* Do this: Reproduce the lines below verbatim, omitting the pictures.
===
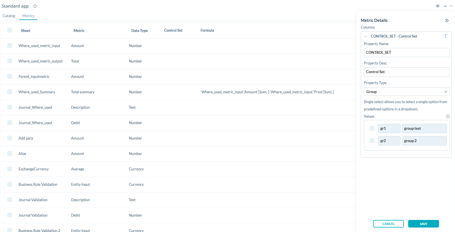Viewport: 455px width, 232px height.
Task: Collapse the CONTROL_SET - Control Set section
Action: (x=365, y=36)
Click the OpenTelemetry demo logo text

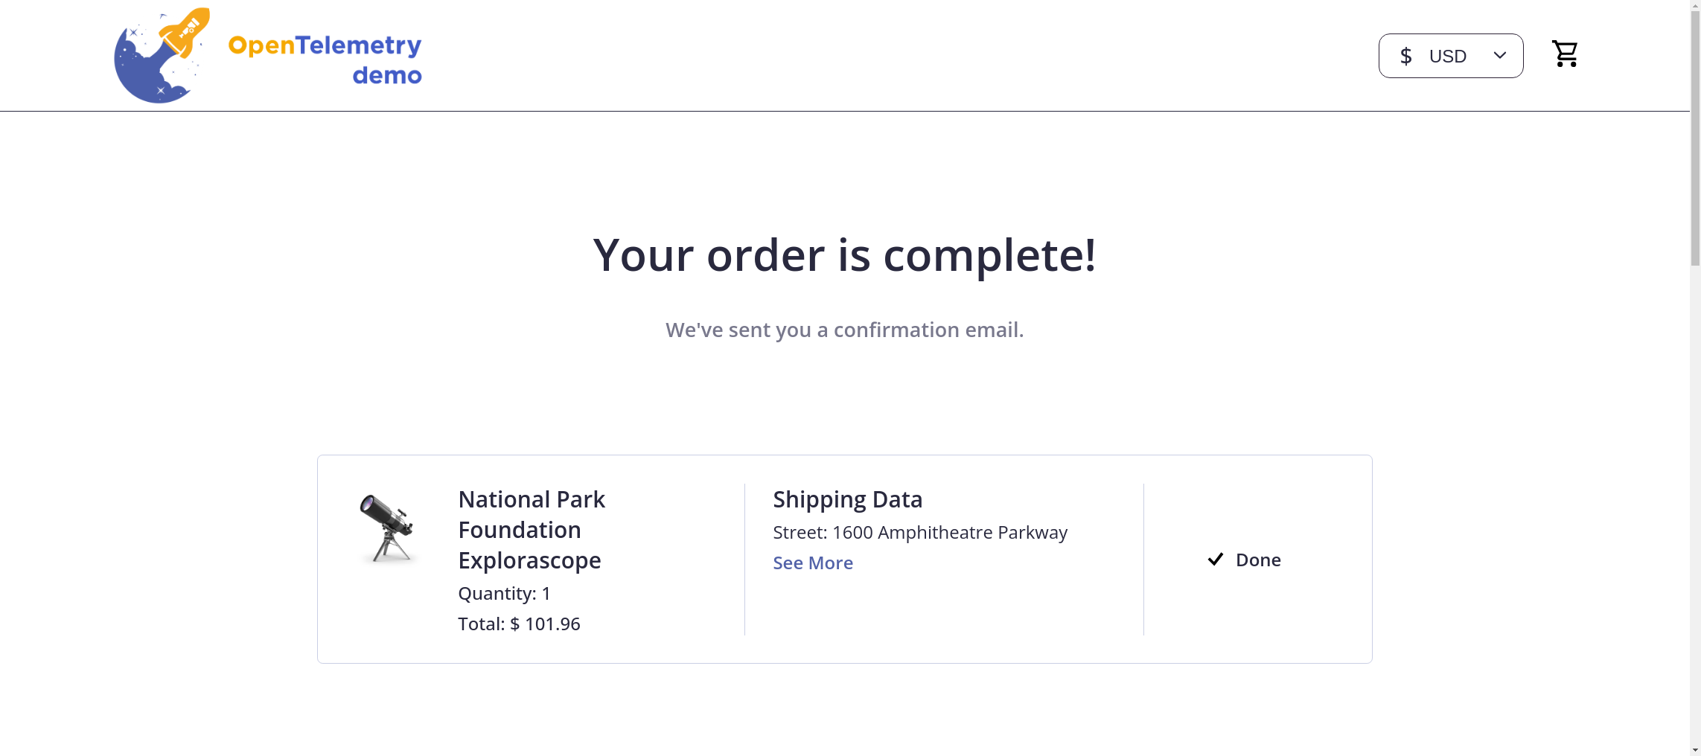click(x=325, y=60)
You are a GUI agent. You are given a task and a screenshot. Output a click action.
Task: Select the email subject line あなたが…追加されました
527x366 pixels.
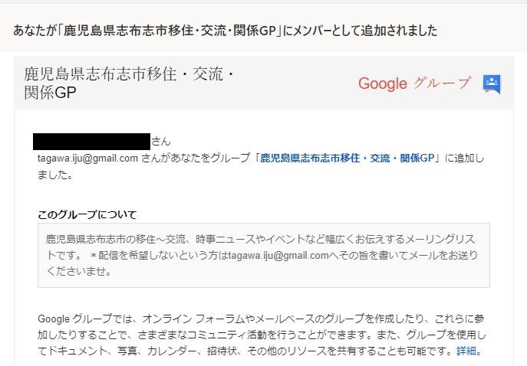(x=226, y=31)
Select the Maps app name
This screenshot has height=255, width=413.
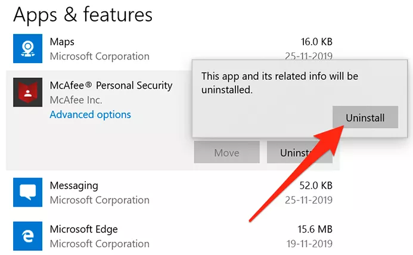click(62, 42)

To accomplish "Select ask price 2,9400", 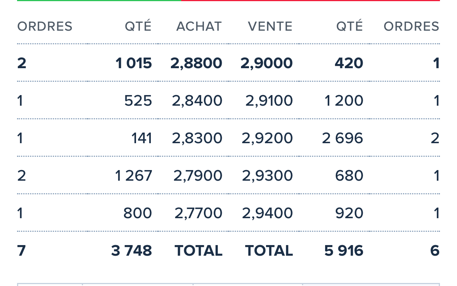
===
* Result of this task:
Viewport: 455px width, 232px height.
Task: Collapse the CONTROL_SET - Control Set section
Action: (x=365, y=36)
Click the OpenTelemetry demo logo text

click(x=325, y=60)
You are a GUI agent. You are given a task and a screenshot. Output a click action.
Task: Select the email subject line あなたが…追加されました
527x366 pixels.
(x=226, y=31)
Select the Maps app name
This screenshot has height=255, width=413.
click(62, 42)

To accomplish "Select ask price 2,9400", 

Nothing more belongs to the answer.